I have always been gravitated towards the idea of tech debt. So not surprisingly, recently I found myself meditating over data debt.
Data debt is the sinister cousin of tech debt
Data debt, a much sinister cousin of tech debt - can have far graver impact than the latter. So much so that I believe we might need a different metaphor for it.
Tech debt is local, data debt leaks to customer
While tech debt is local to the product delivery team, something that erodes predictability and hampers developer experience. Data debt on other hand can potentially erode customer trust and hamper business! It's a monster of another scale
the scope and surface area of data debt is just larger. One reason is because there are more data worker personas, and the debt can impacts each persona differently.
What is Data debt
Its accumulation of (intentional or an unintentional) shortcomings introduced in the data system that erodes quality, and trust in data or a part of the data system, hence directly impacting atleast one of the data worker or worse, an end user.
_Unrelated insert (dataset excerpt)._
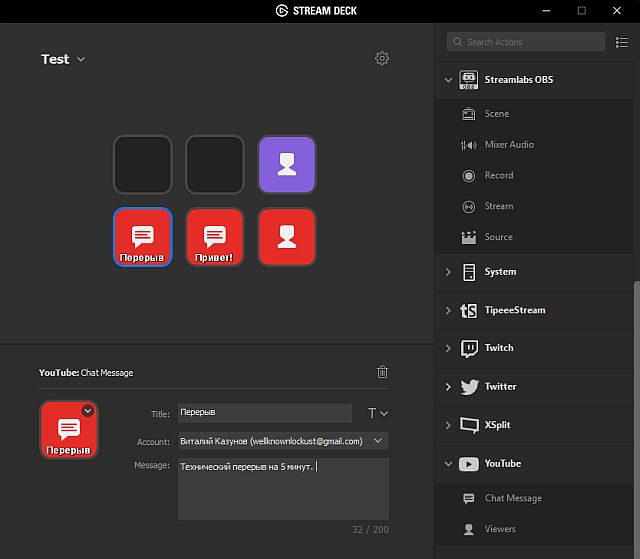Toggle the actions list view icon

(622, 42)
Who are these data workers? Well we have your truly, the data engineer. But the data debt impacts machine learning engineer bit differently. It impacts data analyst differently. It impacts BI developer differently etc
Data debt growth over time
Another dimension to consider about data debt is how it has grown over the last decade or so. I believe when the world had mostly monolithic deployments, the data model was guided by extensive ER modeling.
I'm reminded of my mentor's comment back in late 2013 - 'Dhruv', he said. 'the work has changed so much. Just couple of years ago, the walls were covered in large DB diagrams, and now they're invisible'
Data debt is difficult to encapsulate
I guess he was talking about the problem in making - the data architecture just couldn't keep pace with the product cycle times. Product development had a way to control the impact of tech debt, to an extent each can be contained within its own microservice.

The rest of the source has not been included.